WHAT TO DO: Write out all of the lines below with no changes of any kind.

SUPPLIED INFORMATION:
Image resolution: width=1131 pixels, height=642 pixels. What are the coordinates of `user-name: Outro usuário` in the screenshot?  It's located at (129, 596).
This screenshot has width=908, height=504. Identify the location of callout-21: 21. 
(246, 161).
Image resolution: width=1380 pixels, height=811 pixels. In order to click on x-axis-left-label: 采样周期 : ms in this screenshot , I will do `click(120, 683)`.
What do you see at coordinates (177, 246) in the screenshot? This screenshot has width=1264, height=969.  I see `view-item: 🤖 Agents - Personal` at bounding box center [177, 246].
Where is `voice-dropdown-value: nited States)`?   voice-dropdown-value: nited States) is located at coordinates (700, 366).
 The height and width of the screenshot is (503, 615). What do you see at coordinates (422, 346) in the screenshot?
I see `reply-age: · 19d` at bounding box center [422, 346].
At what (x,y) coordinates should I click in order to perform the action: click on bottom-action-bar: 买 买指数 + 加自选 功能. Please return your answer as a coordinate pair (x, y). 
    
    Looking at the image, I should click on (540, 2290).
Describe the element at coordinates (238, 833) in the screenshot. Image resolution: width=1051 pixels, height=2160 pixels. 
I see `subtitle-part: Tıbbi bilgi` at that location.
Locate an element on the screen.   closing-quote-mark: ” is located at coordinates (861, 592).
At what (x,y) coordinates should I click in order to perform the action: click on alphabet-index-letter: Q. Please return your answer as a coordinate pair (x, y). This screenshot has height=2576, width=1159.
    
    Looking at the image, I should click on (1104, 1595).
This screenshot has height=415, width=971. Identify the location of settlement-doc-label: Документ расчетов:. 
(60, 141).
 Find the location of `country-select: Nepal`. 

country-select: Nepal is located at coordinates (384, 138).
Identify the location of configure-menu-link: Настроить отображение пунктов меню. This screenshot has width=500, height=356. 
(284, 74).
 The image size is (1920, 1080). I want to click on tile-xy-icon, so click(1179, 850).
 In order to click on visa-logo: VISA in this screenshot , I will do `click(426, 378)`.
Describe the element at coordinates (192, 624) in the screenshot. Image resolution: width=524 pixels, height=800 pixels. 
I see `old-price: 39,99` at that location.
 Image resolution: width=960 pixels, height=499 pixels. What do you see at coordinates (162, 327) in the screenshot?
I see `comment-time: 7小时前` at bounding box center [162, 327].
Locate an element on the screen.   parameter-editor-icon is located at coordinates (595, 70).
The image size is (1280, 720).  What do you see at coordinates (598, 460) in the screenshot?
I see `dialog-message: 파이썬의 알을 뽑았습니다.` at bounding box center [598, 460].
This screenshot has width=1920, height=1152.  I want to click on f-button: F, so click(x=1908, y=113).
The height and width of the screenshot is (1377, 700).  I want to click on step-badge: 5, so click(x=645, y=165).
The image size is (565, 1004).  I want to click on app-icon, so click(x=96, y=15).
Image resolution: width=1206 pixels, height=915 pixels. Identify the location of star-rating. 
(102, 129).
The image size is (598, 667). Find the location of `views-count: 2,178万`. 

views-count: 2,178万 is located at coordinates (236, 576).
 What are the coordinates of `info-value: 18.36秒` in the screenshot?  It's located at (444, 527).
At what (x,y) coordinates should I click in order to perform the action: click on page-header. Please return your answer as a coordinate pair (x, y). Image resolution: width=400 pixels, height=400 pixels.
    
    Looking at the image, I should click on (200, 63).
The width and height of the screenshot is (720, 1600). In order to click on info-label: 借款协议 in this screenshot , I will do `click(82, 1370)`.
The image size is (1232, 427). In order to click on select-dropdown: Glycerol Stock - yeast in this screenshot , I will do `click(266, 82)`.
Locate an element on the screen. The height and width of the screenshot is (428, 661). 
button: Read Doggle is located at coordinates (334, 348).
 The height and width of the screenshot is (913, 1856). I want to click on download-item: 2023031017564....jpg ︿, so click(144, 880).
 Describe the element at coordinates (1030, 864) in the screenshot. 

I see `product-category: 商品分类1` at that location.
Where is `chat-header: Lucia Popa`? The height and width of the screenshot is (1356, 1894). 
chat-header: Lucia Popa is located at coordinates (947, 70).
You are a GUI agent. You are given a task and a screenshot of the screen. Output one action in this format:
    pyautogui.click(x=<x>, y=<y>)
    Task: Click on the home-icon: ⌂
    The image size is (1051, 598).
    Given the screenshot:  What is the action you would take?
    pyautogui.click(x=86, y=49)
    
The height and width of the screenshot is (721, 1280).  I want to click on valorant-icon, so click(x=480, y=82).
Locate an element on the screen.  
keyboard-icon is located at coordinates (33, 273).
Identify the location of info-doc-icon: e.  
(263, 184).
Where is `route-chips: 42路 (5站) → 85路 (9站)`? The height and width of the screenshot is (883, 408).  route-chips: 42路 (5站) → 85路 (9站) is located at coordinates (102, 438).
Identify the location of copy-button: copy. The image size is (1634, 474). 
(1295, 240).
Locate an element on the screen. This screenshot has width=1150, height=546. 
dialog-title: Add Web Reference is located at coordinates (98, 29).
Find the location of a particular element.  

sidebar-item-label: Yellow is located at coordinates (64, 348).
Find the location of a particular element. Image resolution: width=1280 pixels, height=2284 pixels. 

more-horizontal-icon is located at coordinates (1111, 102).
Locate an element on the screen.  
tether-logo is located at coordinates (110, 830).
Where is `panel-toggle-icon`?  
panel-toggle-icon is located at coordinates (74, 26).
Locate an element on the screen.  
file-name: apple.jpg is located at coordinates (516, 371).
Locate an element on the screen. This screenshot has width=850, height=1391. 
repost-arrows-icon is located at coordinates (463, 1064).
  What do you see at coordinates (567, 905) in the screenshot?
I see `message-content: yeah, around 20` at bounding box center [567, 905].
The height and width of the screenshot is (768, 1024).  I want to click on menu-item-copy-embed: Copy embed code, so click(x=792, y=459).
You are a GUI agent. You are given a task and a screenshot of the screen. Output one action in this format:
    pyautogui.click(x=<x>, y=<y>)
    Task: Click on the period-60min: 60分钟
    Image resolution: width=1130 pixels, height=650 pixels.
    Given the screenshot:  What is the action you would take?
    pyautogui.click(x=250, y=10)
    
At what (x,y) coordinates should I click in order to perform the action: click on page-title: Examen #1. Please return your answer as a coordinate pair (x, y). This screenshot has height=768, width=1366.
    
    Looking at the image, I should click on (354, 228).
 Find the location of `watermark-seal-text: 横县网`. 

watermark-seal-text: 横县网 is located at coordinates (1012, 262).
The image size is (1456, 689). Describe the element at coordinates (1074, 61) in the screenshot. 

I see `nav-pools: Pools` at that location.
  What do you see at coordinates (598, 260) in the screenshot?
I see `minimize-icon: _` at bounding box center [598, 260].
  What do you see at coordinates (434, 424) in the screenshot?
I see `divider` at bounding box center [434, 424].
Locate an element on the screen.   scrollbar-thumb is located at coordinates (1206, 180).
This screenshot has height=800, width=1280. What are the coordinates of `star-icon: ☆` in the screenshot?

ANSWER BOX:
Image resolution: width=1131 pixels, height=642 pixels. What are the coordinates of `user-name: Outro usuário` in the screenshot?  It's located at (129, 596).
This screenshot has width=908, height=504. Identify the location of callout-21: 21. 
(246, 161).
Image resolution: width=1380 pixels, height=811 pixels. In order to click on x-axis-left-label: 采样周期 : ms in this screenshot , I will do `click(120, 683)`.
What do you see at coordinates (177, 246) in the screenshot? This screenshot has width=1264, height=969.  I see `view-item: 🤖 Agents - Personal` at bounding box center [177, 246].
Where is `voice-dropdown-value: nited States)`?   voice-dropdown-value: nited States) is located at coordinates (700, 366).
 The height and width of the screenshot is (503, 615). What do you see at coordinates (422, 346) in the screenshot?
I see `reply-age: · 19d` at bounding box center [422, 346].
At what (x,y) coordinates should I click in order to perform the action: click on bottom-action-bar: 买 买指数 + 加自选 功能. Please return your answer as a coordinate pair (x, y). 
    
    Looking at the image, I should click on (540, 2290).
Describe the element at coordinates (238, 833) in the screenshot. Image resolution: width=1051 pixels, height=2160 pixels. 
I see `subtitle-part: Tıbbi bilgi` at that location.
Locate an element on the screen.   closing-quote-mark: ” is located at coordinates (861, 592).
At what (x,y) coordinates should I click in order to perform the action: click on alphabet-index-letter: Q. Please return your answer as a coordinate pair (x, y). This screenshot has height=2576, width=1159.
    
    Looking at the image, I should click on (1104, 1595).
This screenshot has height=415, width=971. Identify the location of settlement-doc-label: Документ расчетов:. 
(60, 141).
 Find the location of `country-select: Nepal`. 

country-select: Nepal is located at coordinates (384, 138).
Identify the location of configure-menu-link: Настроить отображение пунктов меню. This screenshot has width=500, height=356. 
(284, 74).
 The image size is (1920, 1080). I want to click on tile-xy-icon, so click(1179, 850).
 In order to click on visa-logo: VISA in this screenshot , I will do `click(426, 378)`.
Describe the element at coordinates (192, 624) in the screenshot. Image resolution: width=524 pixels, height=800 pixels. 
I see `old-price: 39,99` at that location.
 Image resolution: width=960 pixels, height=499 pixels. What do you see at coordinates (162, 327) in the screenshot?
I see `comment-time: 7小时前` at bounding box center [162, 327].
Locate an element on the screen.   parameter-editor-icon is located at coordinates (595, 70).
The image size is (1280, 720).  What do you see at coordinates (598, 460) in the screenshot?
I see `dialog-message: 파이썬의 알을 뽑았습니다.` at bounding box center [598, 460].
This screenshot has width=1920, height=1152.  I want to click on f-button: F, so click(x=1908, y=113).
The height and width of the screenshot is (1377, 700).  I want to click on step-badge: 5, so click(x=645, y=165).
The image size is (565, 1004).  I want to click on app-icon, so click(x=96, y=15).
Image resolution: width=1206 pixels, height=915 pixels. Identify the location of star-rating. 
(102, 129).
The image size is (598, 667). Find the location of `views-count: 2,178万`. 

views-count: 2,178万 is located at coordinates (236, 576).
 What are the coordinates of `info-value: 18.36秒` in the screenshot?  It's located at (444, 527).
At what (x,y) coordinates should I click in order to perform the action: click on page-header. Please return your answer as a coordinate pair (x, y). Image resolution: width=400 pixels, height=400 pixels.
    
    Looking at the image, I should click on (200, 63).
The width and height of the screenshot is (720, 1600). In order to click on info-label: 借款协议 in this screenshot , I will do `click(82, 1370)`.
The image size is (1232, 427). In order to click on select-dropdown: Glycerol Stock - yeast in this screenshot , I will do `click(266, 82)`.
Locate an element on the screen. The height and width of the screenshot is (428, 661). 
button: Read Doggle is located at coordinates (334, 348).
 The height and width of the screenshot is (913, 1856). I want to click on download-item: 2023031017564....jpg ︿, so click(144, 880).
 Describe the element at coordinates (1030, 864) in the screenshot. 

I see `product-category: 商品分类1` at that location.
Where is `chat-header: Lucia Popa`? The height and width of the screenshot is (1356, 1894). 
chat-header: Lucia Popa is located at coordinates (947, 70).
You are a GUI agent. You are given a task and a screenshot of the screen. Output one action in this format:
    pyautogui.click(x=<x>, y=<y>)
    Task: Click on the home-icon: ⌂
    The image size is (1051, 598).
    Given the screenshot:  What is the action you would take?
    pyautogui.click(x=86, y=49)
    
The height and width of the screenshot is (721, 1280).  I want to click on valorant-icon, so click(x=480, y=82).
Locate an element on the screen.  
keyboard-icon is located at coordinates (33, 273).
Identify the location of info-doc-icon: e.  
(263, 184).
Where is `route-chips: 42路 (5站) → 85路 (9站)`? The height and width of the screenshot is (883, 408).  route-chips: 42路 (5站) → 85路 (9站) is located at coordinates (102, 438).
Identify the location of copy-button: copy. The image size is (1634, 474). 
(1295, 240).
Locate an element on the screen. This screenshot has width=1150, height=546. 
dialog-title: Add Web Reference is located at coordinates (98, 29).
Find the location of a particular element.  

sidebar-item-label: Yellow is located at coordinates (64, 348).
Find the location of a particular element. Image resolution: width=1280 pixels, height=2284 pixels. 

more-horizontal-icon is located at coordinates (1111, 102).
Locate an element on the screen.  
tether-logo is located at coordinates (110, 830).
Where is `panel-toggle-icon`?  
panel-toggle-icon is located at coordinates (74, 26).
Locate an element on the screen.  
file-name: apple.jpg is located at coordinates (516, 371).
Locate an element on the screen. This screenshot has width=850, height=1391. 
repost-arrows-icon is located at coordinates (463, 1064).
  What do you see at coordinates (567, 905) in the screenshot?
I see `message-content: yeah, around 20` at bounding box center [567, 905].
The height and width of the screenshot is (768, 1024).  I want to click on menu-item-copy-embed: Copy embed code, so click(x=792, y=459).
You are a GUI agent. You are given a task and a screenshot of the screen. Output one action in this format:
    pyautogui.click(x=<x>, y=<y>)
    Task: Click on the period-60min: 60分钟
    Image resolution: width=1130 pixels, height=650 pixels.
    Given the screenshot:  What is the action you would take?
    pyautogui.click(x=250, y=10)
    
At what (x,y) coordinates should I click in order to perform the action: click on page-title: Examen #1. Please return your answer as a coordinate pair (x, y). This screenshot has height=768, width=1366.
    
    Looking at the image, I should click on (354, 228).
 Find the location of `watermark-seal-text: 横县网`. 

watermark-seal-text: 横县网 is located at coordinates (1012, 262).
The image size is (1456, 689). Describe the element at coordinates (1074, 61) in the screenshot. 

I see `nav-pools: Pools` at that location.
  What do you see at coordinates (598, 260) in the screenshot?
I see `minimize-icon: _` at bounding box center [598, 260].
  What do you see at coordinates (434, 424) in the screenshot?
I see `divider` at bounding box center [434, 424].
Locate an element on the screen.   scrollbar-thumb is located at coordinates (1206, 180).
This screenshot has height=800, width=1280. What are the coordinates of `star-icon: ☆` in the screenshot?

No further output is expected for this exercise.